Predicate Pushdown

A logical plan in Polars has a tree-like structure. Each node represents a query operation. During execution, the child nodes get executed first before the parent nodes do.

Predicate pushdown is an optimization technique to push the filtering operations (predicates) down the tree, closer to the source.
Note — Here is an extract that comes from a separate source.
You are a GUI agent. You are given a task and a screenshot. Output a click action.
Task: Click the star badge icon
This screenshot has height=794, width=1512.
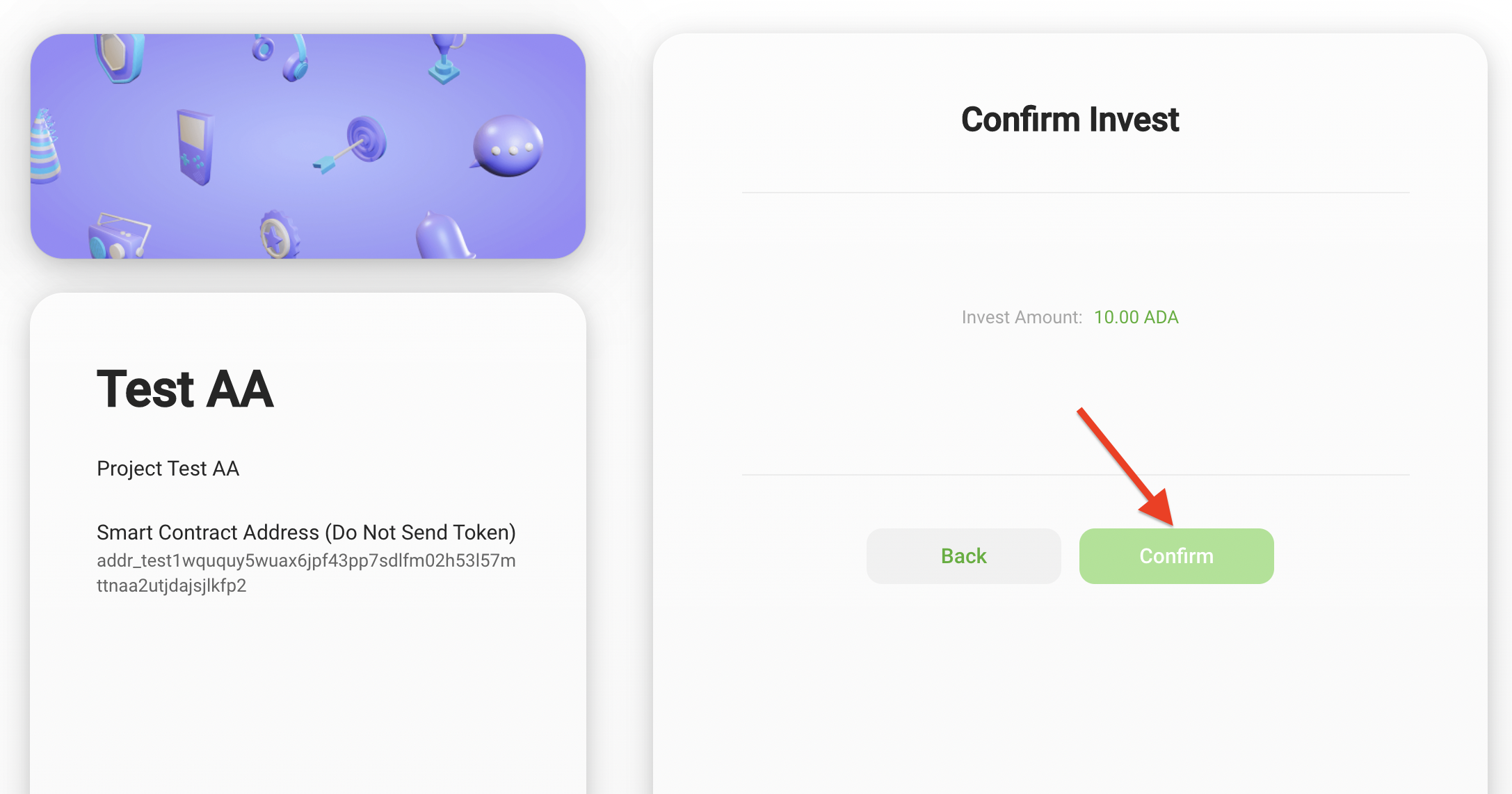pyautogui.click(x=278, y=235)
The idea is that the earlier we apply the filter conditions during execution, the less data we have to process.

For example, suppose we have the query:

#![allow(unused)]
fn main() {
df
  .lazy()
  .select([col("A"), col("B")])
  .filter(col("A").gt(lit(1)));
}

Here is the original logical plan:

#![allow(unused)]
fn main() {
FILTER [(col("A")) > (1)] 
	FROM SELECT [col("A"), [(col("B")) + (2)]] 
		FROM DF ["A", "fruits", "B", "cars"]; 
			PROJECT */4 COLUMNS; 
			SELECTION: "None"
}

Here is the optimized plan:

#![allow(unused)]
fn main() {
SELECT [col("A"), [(col("B")) + (2)]]
	FROM DF ["A", "fruits", "B", "cars"]; 
		PROJECT 2/4 COLUMNS; 
		SELECTION: [(col("A")) > (1)]
}

By pushing the predicate, col("A") > 1 down to the dataframe operation, we avoid having to fetch and process all the rows that don’t fit the condition.

Algorithm

The core algorithm is really simple. Here is a pseudo-code of the algorithm:

#![allow(unused)]
fn main() {
fn optimize(logical_plan) -> logical_plan {
	let acc_predicates = EMPTY_COLLECTION
	push_down(logical_plan, acc_predicates)
}

fn push_down(logical_plan, acc_predicates) -> logical_plan {
	match logical_plan {
		LogicalPlan::Selection { predicate, input } => {
			acc_predicates.add(predicate)
			push_down(input, acc_predicates)
		},
		
		LogicalPlan::DataFrameScan { df, selection } => {
			LogicalPlan::DataFrameScan {
				df,
				selection: combine_predicates(selection, acc_predicates)
			}
		}
	}
}
}

The optimize function takes a logical plan and returns an optimized logical plan. It starts off by initializing an empty collection of predicates. It then recursively calls push_down to compute the optimized logical plan for its children.

When lazy_frame.filter(predicate) is called, a LogicalPlan::Selection is created with the lazy_frame becoming the input of the Selection. When push_down encounters a LogicalPlan::Selection, the algorithm adds the predicate to the acc_predicates and returns pushdown(input, acc_predicates. In other words, we removed the Selection operation since we pushed down its predicate.

When df.lazy() is called, it actually creates a LogicalPlan::DataFrameScan. This is the leaf node in a logical plan. When a push_down reaches a DataFrameScan node, it adds the acc_predicates to the DataFrameScan node.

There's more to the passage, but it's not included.